TEXT:

::::

All laws mentioned in our response to question 1, except for the Aviation Law, provides that in the event of the debtor’s default, the secured creditors will have the right to enforce their security rights based on:
a. the right of instant or direct execution (parate eksekutie)
The right of instant or direct execution is a right conferred by operation of law in which the secured creditors are entitled to sell the security object based directly on its own authority through a public auction without the consent from the collateral provider. In theory, based on this right of instant or direct execution, the secured creditors are entitled to have the security object sold by public auction and to apply the proceeds of the auction towards the repayment of any debt (without the need of an executorial title and without having to obtain a writ of execution (fiat executie) from an Indonesian court). Practically speaking, however, a parate executie can only be conducted if the collateral provider is cooperative. Further, in practice, parate executie has rarely been used since, among other reasons, the Indonesian State Auction Office will not allow a public auction without an Indonesian court order. The court order is also usually required by the purchaser of the security being auctioned / sold to prevent any future claims on the transaction. Therefore in practices, the secured creditor still has to submit petition for the issuance of the writ of execution for the enforcement of their security rights. The process to obtain this writ of execution from the district court, however, may take a relatively long time and involve complicated court bureaucracy. In addition, the public auction process would also take a considerable amount of time.
Particularly with regard to pledge of shares which are traded on a securities exchange in Indonesia, the law clearly specifies that disposal can be conducted in the market with the involvement of two brokers. In this case no court order is required so long as there is a power of attorney to dispose of the shares. However, there have been instances when there has a delay in transferring the title from the owner of the security being pledged to the buyer due to the reluctance of the registrar or broker to transfer the pledged shares on the grounds that they anticipated they would be sued if the transfer was conducted or the execution was contested in an Indonesian court by the owner of the asset in question.
b. the executory title in the Mortgage Certificate, Fiducia Certificate, Hypothec Deed Certificate
According to the Mortgage Law, Fiducia Law and Shipping Law, the Mortgage Certificate, Fiducia Certificate, Hypothec Deed Certificate possess executorial title which has the same status as a final and binding decision / judgement of an Indonesian court and confers on the holder the right to sell the security through a public auction after obtaining a writ of execution (fiat executie) from the relevant district court. The process of obtaining writ of execution and public auction will take a considerable amount of time.
c. the right to request the district court under Article 1156 of the Indonesian Civil Code in enforcing a pledge to:
a. determine the manner in which the pledged shares should be sold to repay the debt, plus interest and costs, or
b. permit the pledgee to acquire the pledged shares at such price to be determined by an Indonesian court.
The price thus determined by the court will be set off against the claim of pledgee. If, however, the court decides that the pledge must be enforced by public auction of the pledged shares, it will refer the matter to the State Auction Office. The pledgor will then be summoned by the court and the pledged shares will be sold in a public auction. If the pledgor is not the debtor, it is safe to assume that the pledgor or, as the case may be, the debtor will also be summoned.
d. private sale
The sale of the collateral in a private sale, may be effected based on the mutual consent of the collateral provider and the secured creditors after the debtor’s default. The Mortgage Law and Fiducia Law further requires that a private sale as collateral enforcement mechanism would only be allowed if the highest proceeds giving great benefit to both parties can be obtained.

::::

DATA EXTRACT:
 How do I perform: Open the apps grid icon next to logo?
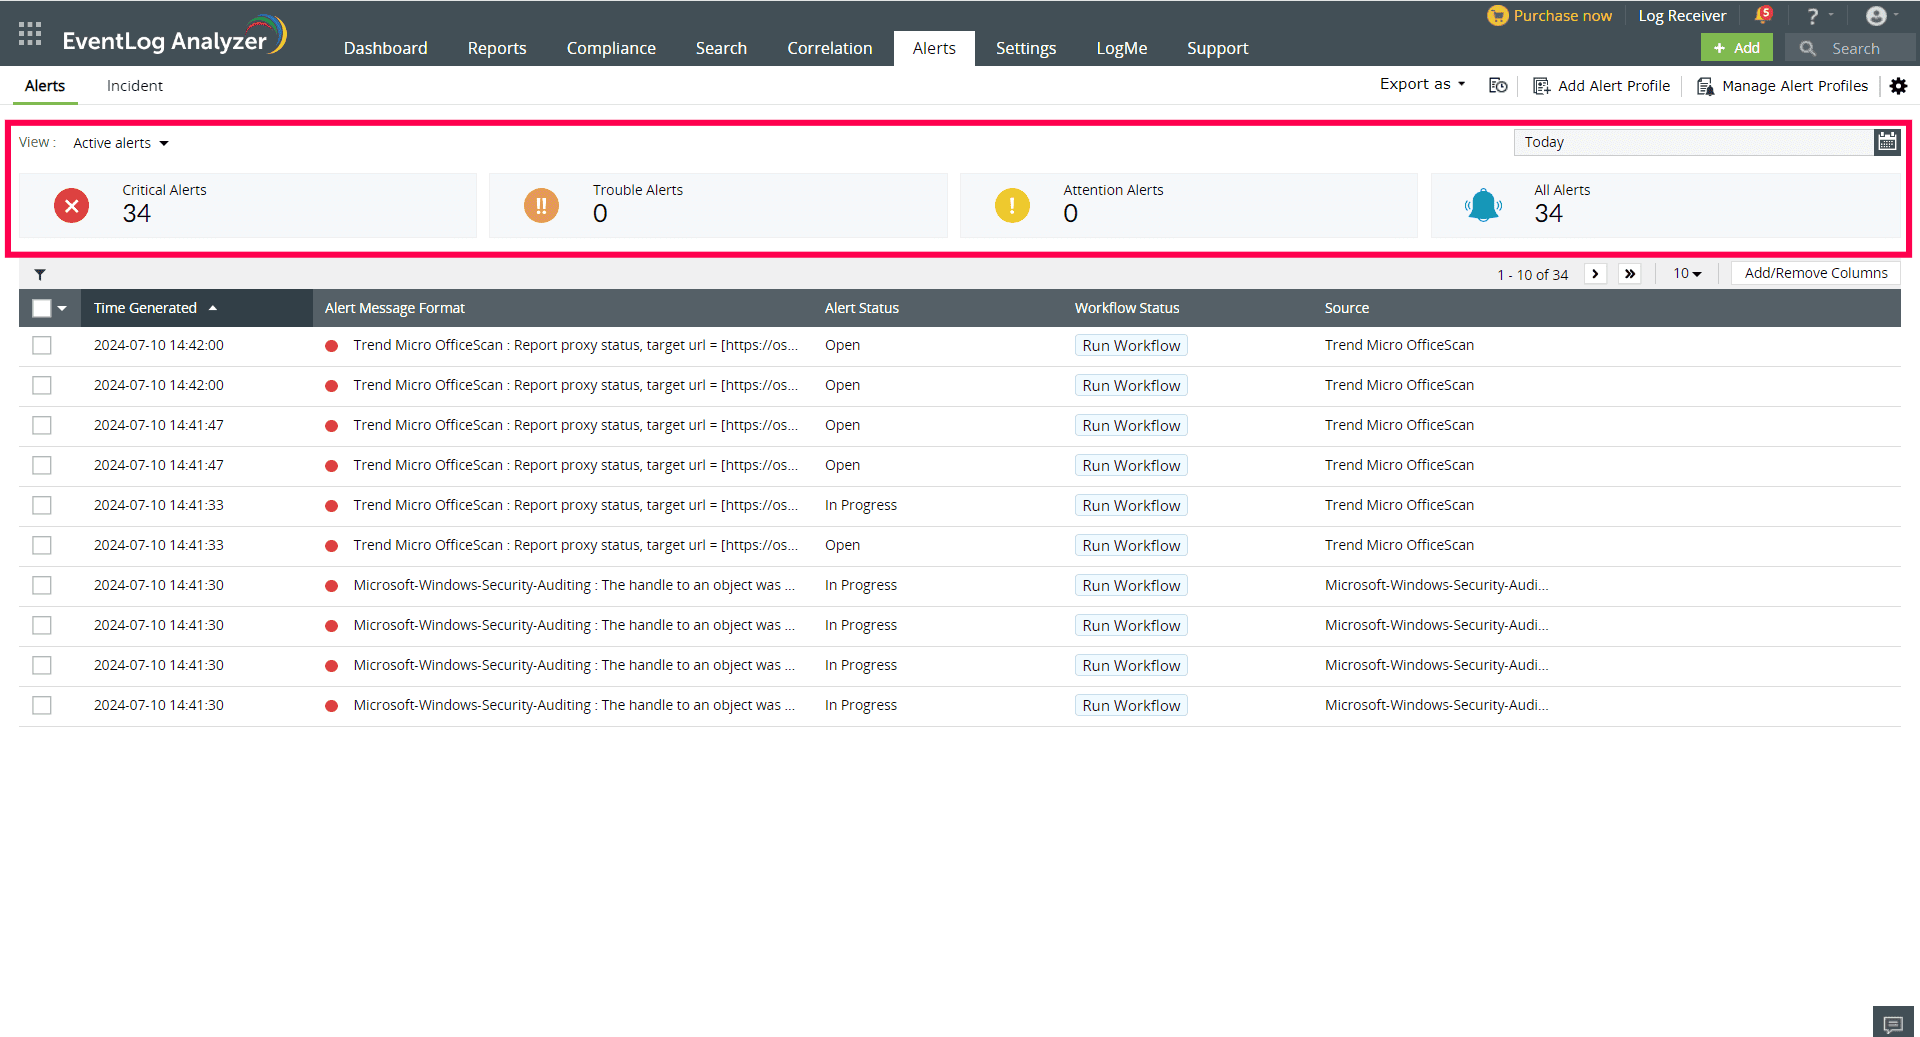tap(29, 33)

::::

STATED GOAL 1: List the bases on which, according to the passage on enforcing security rights in Indonesia, secured creditors may enforce their security rights after a debtor's default.
STATED GOAL 2: In the passage on enforcing security rights in Indonesia, how many brokers are involved when pledged shares traded on an Indonesian securities exchange are disposed of in the market?
Work only from the passage on enforcing security rights in Indonesia, not from the material.

EXPECTED OUTPUT 1:
- The right of instant or direct execution (parate eksekutie)
- The executory title in the Mortgage Certificate, Fiducia Certificate, and Hypothec Deed Certificate
- The right to request the district court under Article 1156 of the Indonesian Civil Code in enforcing a pledge
- Private sale

EXPECTED OUTPUT 2: Two brokers.